Previous real-world evidence studies have demonstrated the benefits of onabotulinumtoxinA and have shown that its use is associated with decreased healthcare resource utilization [17]. Additionally, although not solely specific to the acute and preventive combination described in the present analysis, there is a growing body of evidence regarding the combination of onabotulinumtoxinA and CGRP receptor antagonists. Combination therapy may be necessary for individuals with chronic migraine who continue to experience disability after receiving a preventive treatment, and preclinical data suggest that the effect of combining onabotulinumtoxinA and a CGRP receptor antagonist may be synergistic [3]. In clinical practice, clinicians are prescribing onabotulinumtoxinA and anti-CGRP mAbs in combination, as supported by real-world data showing the effectiveness and tolerability of this combination [18, 19]. A retrospective, longitudinal chart review of adults with chronic migraine evaluating the effectiveness and tolerability of adding an anti-CGRP mAb to onabotulinumtoxinA showed that monthly headache days (MHDs) significantly decreased (mean decrease of 3.5–4.0 MHDs) over the 6–12 months of combination therapy compared with onabotulinumtoxinA alone [19]. Additionally, combination therapy was well tolerated, with a safety profile similar to each treatment alone.
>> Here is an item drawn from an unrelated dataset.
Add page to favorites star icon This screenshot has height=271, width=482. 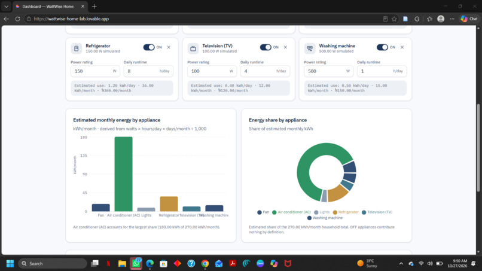click(x=394, y=19)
Similarly, a retrospective, longitudinal study that extracted data from electronic medical records found that the combination of an anti-CGRP mAb and onabotulinumtoxinA was effective and well tolerated [20]. After the addition of an anti-CGRP mAb to onabotulinumtoxinA, MHDs significantly decreased from baseline (mean decrease of 2.5–4.6 MHDs) over 3–12 months of combination therapy. Together, these findings support the effectiveness and tolerability of ubrogepant when used in combination with onabotulinumtoxinA. Future studies to evaluate compliance with ubrogepant treatment in a real-world setting are warranted [21].
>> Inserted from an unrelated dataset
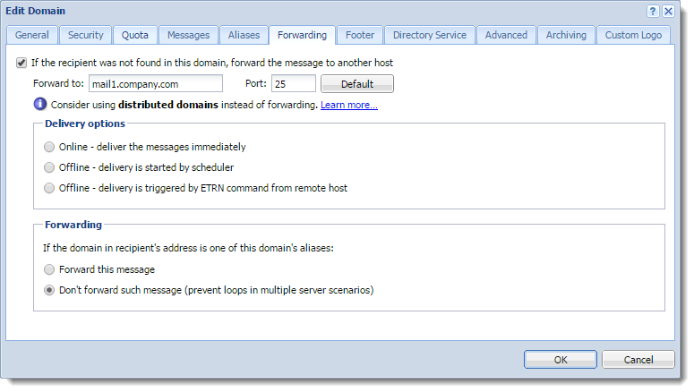The width and height of the screenshot is (694, 392).
Task: Close the Edit Domain dialog
Action: pyautogui.click(x=668, y=11)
Inherent limitations of observational studies exist, including the lack of a randomization process. As the objective of this real-world study was to evaluate participants who have reported treating migraine attacks with ubrogepant, this analysis also did not include a control group. Another potential limitation of this real-world study was that the collected data were self-reported, including the dose and treatment paradigm for onabotulinumtoxinA treatment. Although the data and diagnosis of migraine were not confirmed by a health care provider, participants reported use of migraine-specific products, which require a prescription from a health care provider, and completed a migraine screening assessment. Additionally, if people were misdiagnosed and this study included some individuals without migraine, it is unlikely that any diagnostic imprecision would have led to an overestimate of the treatment effect. Consistent with clinical trials on pain [22], MPR was a key endpoint used in this study. While the MPR endpoint allowed determinable results at multiple time points by assessing results at a single time point, a limitation is that it may be prone to recall bias. Pain assessments are subjective; however, MPR has been used in prior migraine studies [12, 13] and provides valuable insight into the patient’s perspective of treatment benefit [23]. Real-world studies are able to provide data on not only the effectiveness and safety of treatments, but also data regarding patient preferences [24]. Furthermore, restoration of normal function, a primary goal of acute treatments for migraine, was addressed by evaluating RNF in this study [1]. Additionally, the app-based design allowed for continuous collection of data during the COVID-19 pandemic, while maintaining the safety of the individuals with migraine and health care providers.

Conclusion

In this prospective real-world study among participants with self-identified migraine, ubrogepant was effective when used in combination with onabotulinumtoxinA. Most participants were satisfied with ubrogepant as acute treatment and met the criteria for acute treatment optimization. These findings also demonstrate that a novel, app-based design can successfully assess real-world treatment effectiveness, satisfaction, and optimization.